Она с неподдельным интересом слушала рассказ лорда Марстона, потому что мысли ее ни на минуту не могли перекинуться на предмет, который не имел бы отношения к князю.
На всем протяжении пути из Парижа в Одессу лорд Марстон не переставал замечать, как с каждым днем красота Локиты становится все ослепительнее, пока однажды он не спросил себя, возможно ли в этом мире существование женщины прекраснее этой.
Князь сдержал слово, данное им мисс Андерсон, и отправился в Россию сразу же после ее кончины.
Лорд Марстон остался участвовать в похоронах. Он, как мог, утешал не только Локиту, но и Сержа с Мари.
Когда же они воротились домой с крошечного английского кладбища, он решил посвятить Локиту в планы князя:
— Как только вы почувствуете, что готовы к путешествию, мы едем в Марсель, где нас будет ждать яхта.
— И куда мы поплывем? — спросила Локита, и ее потускневшие от слез глаза озарились светом.
— В одно место, в котором дважды в жизни вам уже довелось бывать, хотя я и сомневаюсь в том, что у вас сохранились о нем какие бы то ни было воспоминания, — улыбаясь, ответил лорд Марстон.
— В Одессу?! — на одном выдохе вымолвила Локита.
Лорд Марстон кивнул:
— У князя там есть дворец.
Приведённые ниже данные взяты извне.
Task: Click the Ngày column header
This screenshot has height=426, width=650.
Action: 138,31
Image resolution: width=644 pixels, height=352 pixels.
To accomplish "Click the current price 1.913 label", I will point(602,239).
Правда, последние несколько лет он в нем не появлялся.
— Одесса! — еле слышно прошептала Локита. Лорд Марстон почувствовал, что Одесса для нее — город, связанный не только с памятью о беззаветно любимом отце, но и с матерью, которой она почти не знала.
Им пришлось еще на небольшой срок задержаться в Париже, с тем чтобы Локита смогла выбрать себе платья в дорогу.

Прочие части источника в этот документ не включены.